Fifth Quarter claims that LaFleur failed to properly supplement
her answers to interrogatories prior to trial and should have
been precluded from seeking damages in an amount more than the
last amount stated in the answers.
We reverse.
LaFleur fell stepping off the sidewalk onto the parking lot
at Fifth Quarter.
She filed her complaint against Fifth Quarter
seeking compensation for lost wages, past and future pain and
suffering, and past and future medical bills.
Fifth Quarter
propounded interrogatories on LaFleur; after thirty days passed
without a response, Fifth Quarter filed a motion to compel
answers pursuant to Kentucky Rules of Civil Procedure (CR)

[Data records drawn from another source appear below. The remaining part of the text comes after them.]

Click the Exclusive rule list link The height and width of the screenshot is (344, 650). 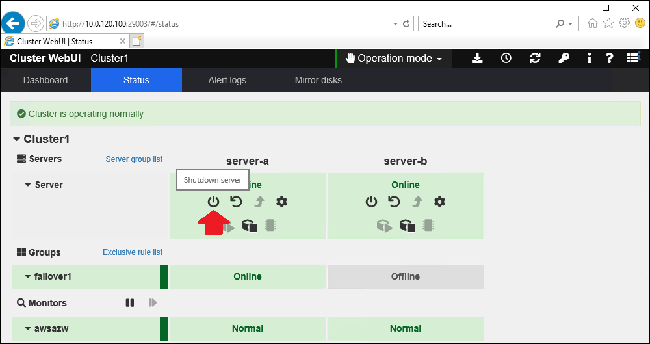[133, 252]
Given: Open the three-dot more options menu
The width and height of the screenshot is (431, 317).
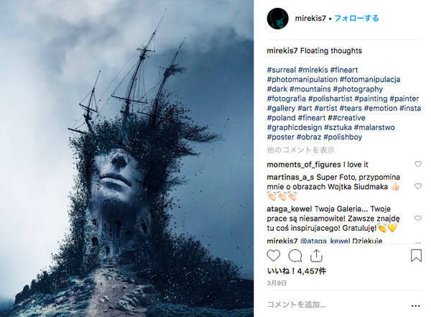Looking at the screenshot, I should pos(416,305).
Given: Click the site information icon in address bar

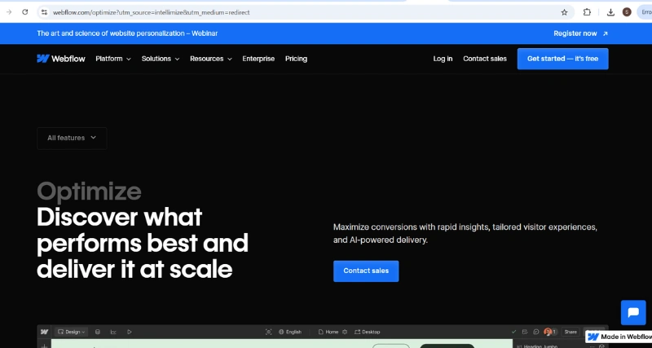Looking at the screenshot, I should click(x=44, y=12).
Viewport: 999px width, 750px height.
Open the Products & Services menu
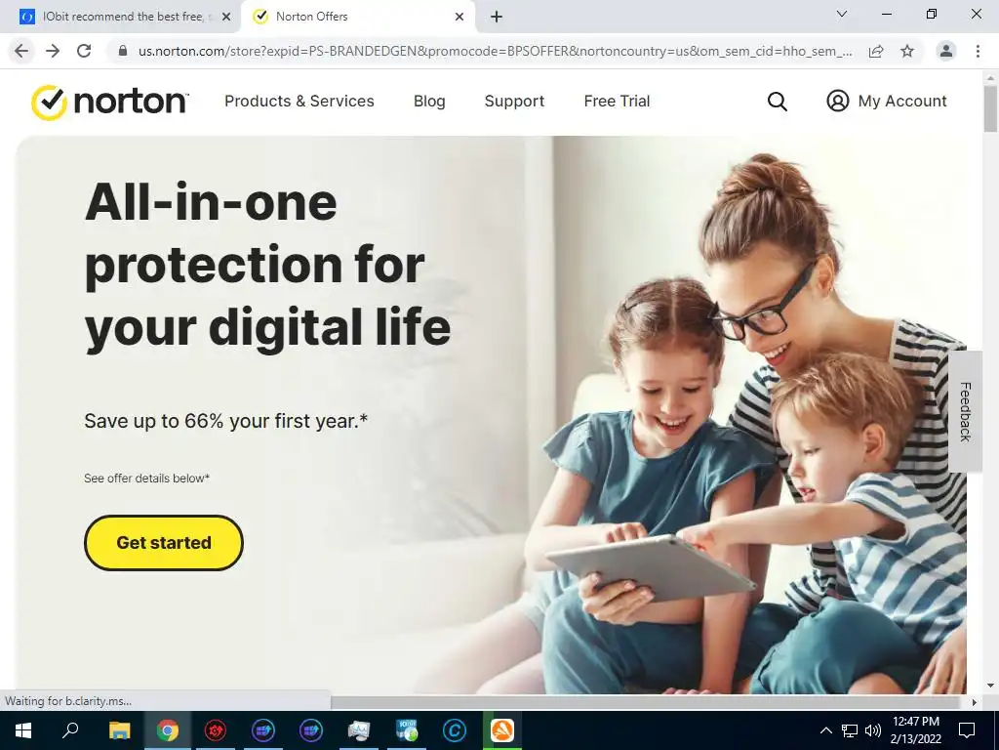coord(300,102)
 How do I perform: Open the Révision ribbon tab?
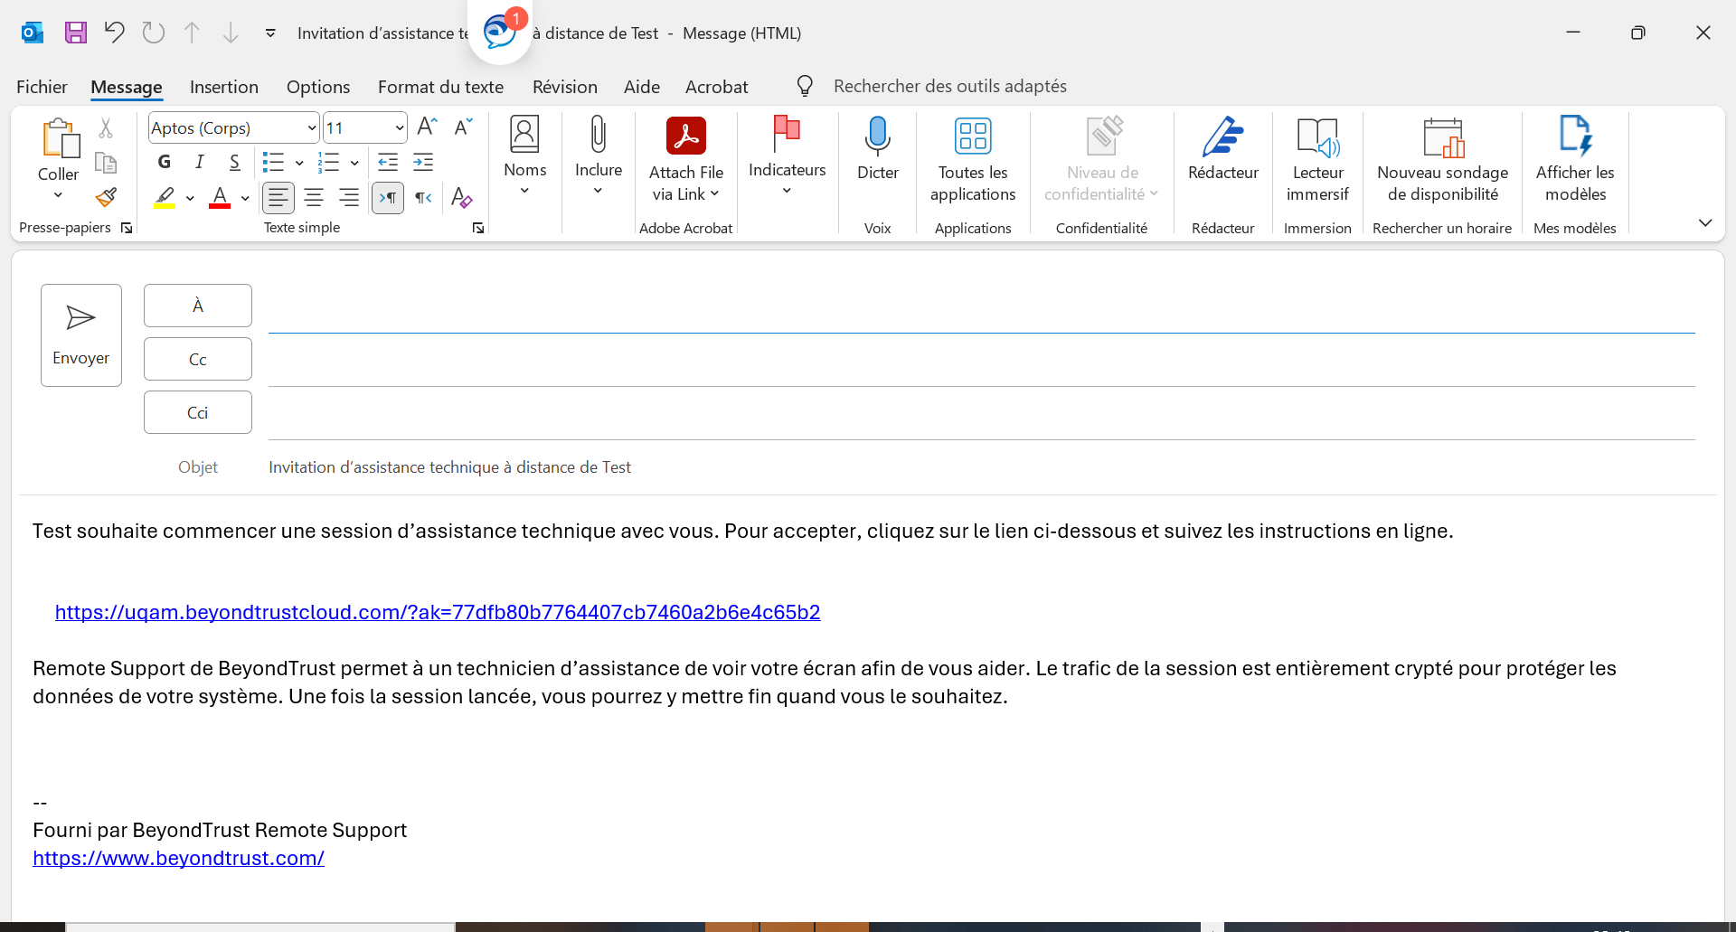[x=564, y=87]
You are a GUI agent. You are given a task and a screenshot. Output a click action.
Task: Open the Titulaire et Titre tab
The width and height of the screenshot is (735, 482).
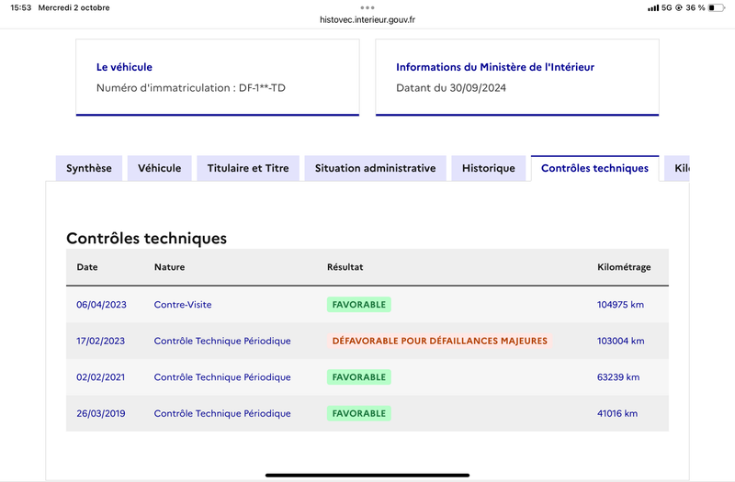248,168
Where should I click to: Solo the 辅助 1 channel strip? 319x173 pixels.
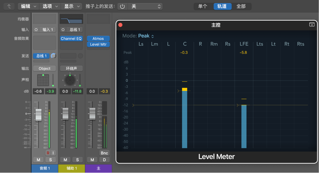pyautogui.click(x=77, y=160)
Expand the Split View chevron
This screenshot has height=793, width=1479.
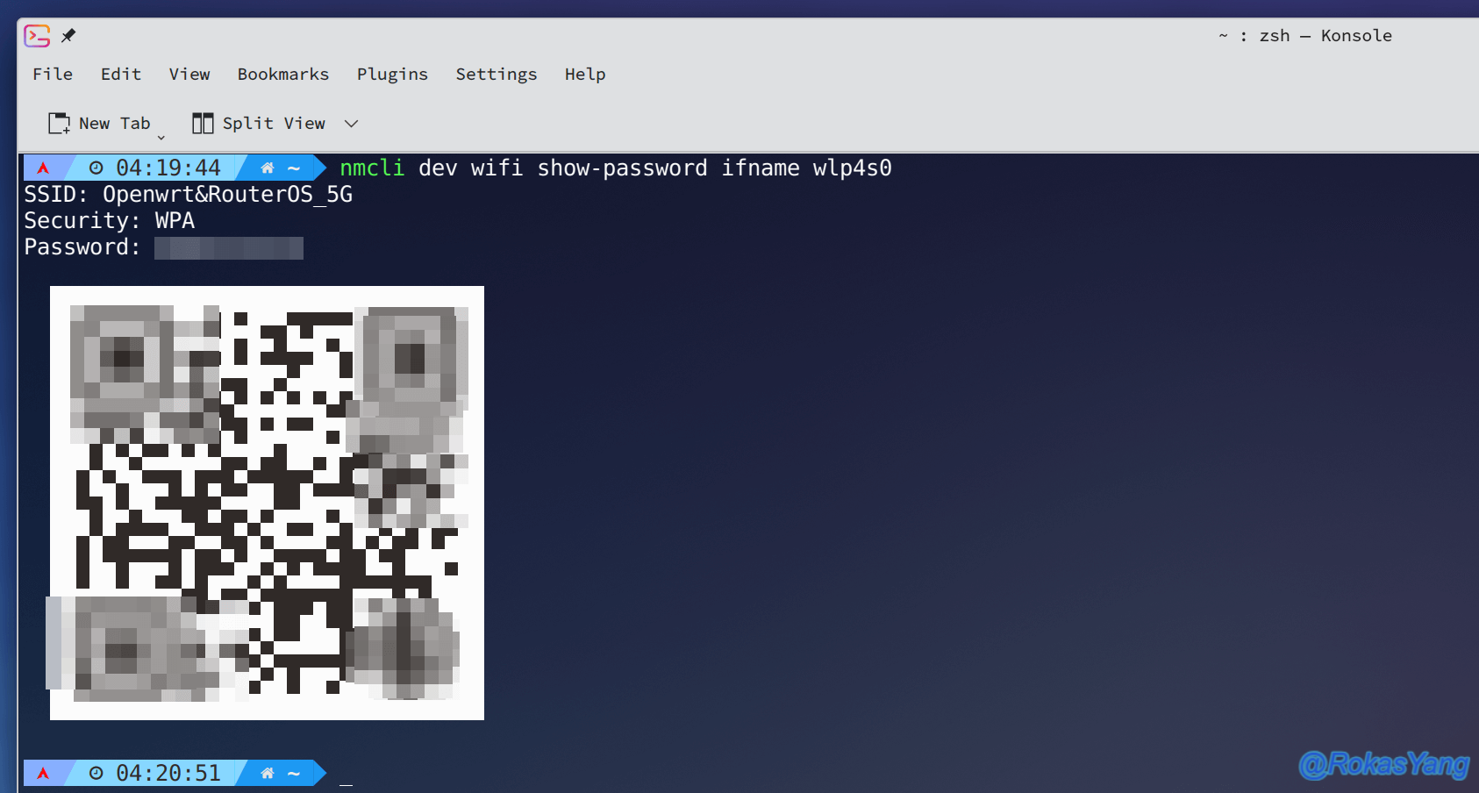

37.01(b)(i), and LaFleur complied.
In her answers, LaFleur
claimed $5,563.72 in medical expenses and $1,122.10 in wages lost
prior to trial.
She also stated that she would supplement her
answers to amounts of special damages and unliquidated damages
prior to trial, and that her amount of future wage loss remained
undetermined.
The trial court ordered that all claims for damages be
exchanged with opposing counsel and filed in the record at least
ten days prior to trial, which was set for February 16, 1999.
On
February 11, 1999, counsel for LaFleur filed a compliance with
the trial court's order listing medical expenses at $27,604.12,
and lost wages and ability to earn money at $663,440.00.
Unlike
the answers to interrogatories, however, this compliance was not
signed by LaFleur.
See CR 33.01(2).
Fifth Quarter's motion in
limine seeking to prevent LaFleur from introducing any amounts of
damages not stated in the answers to interrogatories was denied.
At the close of LaFleur's case, Fifth Quarter's motions for
directed verdict regarding future wages, future economic loss,
and future medical expenses were granted.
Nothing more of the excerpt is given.